HEDIS Medicaid is the average score for all Medicaid health plans in the US in 2009 (www.ncqa.org).
National data on % of births with low birth weight for Hispanics in 2008 = 7.0%.
National C-section rate among US Hispanics 2007 = 30%.
NCQA medical home accreditation
Community health centers across the United States are debating whether to seek NCQA designation as a patient-centered medical home. In some states, such designation brings increased revenue, in others not. Clinica decided to become NCQA accredited even without the payment incentive, feeling that the exercise of gaining designation forces a primary care practice to think about the areas in which improvement is needed. For Clinica, accreditation was simple because all NCQA elements were already in place.
Pay for performance
From 2003 to 2007, Clinica utilized a pay-for-performance system.
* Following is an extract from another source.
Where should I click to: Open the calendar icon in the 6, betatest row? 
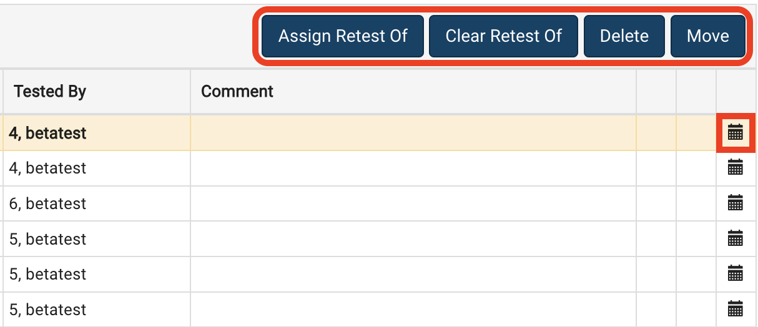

The clinic did not receive additional external payments for high quality; rather the organization held some of its revenues in a pool to create internal incentives for improvement. In contrast with most organizations that bonus only providers for improved performance, Clinica gave bonuses to every person on high-performing pods, thereby demonstrating that improvement is made possible by the efforts of the team, not only the provider. Recently, Clinica put a hold on its pay-for-performance system because of debate whether the pod-level data is sufficiently accurate. Discussions of the effectiveness of financial incentives are ongoing.
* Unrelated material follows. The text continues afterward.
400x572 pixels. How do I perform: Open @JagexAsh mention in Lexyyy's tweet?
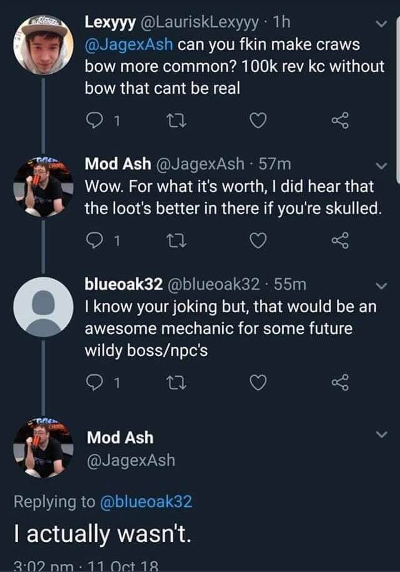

Clinica, like all community health centers in the United States, has a complex system of financing. As a federally qualified health center (FQHC), Clinica receives an enhanced payment for Medicaid because FQHCs are required to care for the uninsured, and the Medicaid payments provide funds that help to offset the losses incurred in caring for the uninsured. In addition, Clinica has received Public Health Service Act Section 330 grants, raises funds from local foundations and benefactors, collects sliding-scale payments from some uninsured patients, and benefited for years from the Colorado tobacco tax moneys. In the changing world of post-Accountable Care Act politics combined with federal and state budget crises, Clinica joins all community health centers in navigating through an uncertain world.
Learning From Clinica
Clinica has solved many of the problems facing primary care clinics and practices, and continues to confront the challenges that still remain. For clinics and practices whose improvement journey began later than that of Clinica, Clinica has much to teach. Why was continuity of care made the centerpiece? How was prompt access achieved and sustained for so many years? Who should be on care teams, how many of each job category, what are their job roles, what are the workflows, and why is co-location such an important feature of a successful care team? How is care for each common condition provided? How does care become a shared responsibility of all care team members rather than the sole responsibility of providers, and how does the shift from provider to team improve the quality of care for patients and the work life of clinic personnel? How is population-based care carried out, and measured, and how does data drive improvement? No clinics or practices will blindly copy Clinica’s answers to these questions, but all can learn from Clinica’s leadership.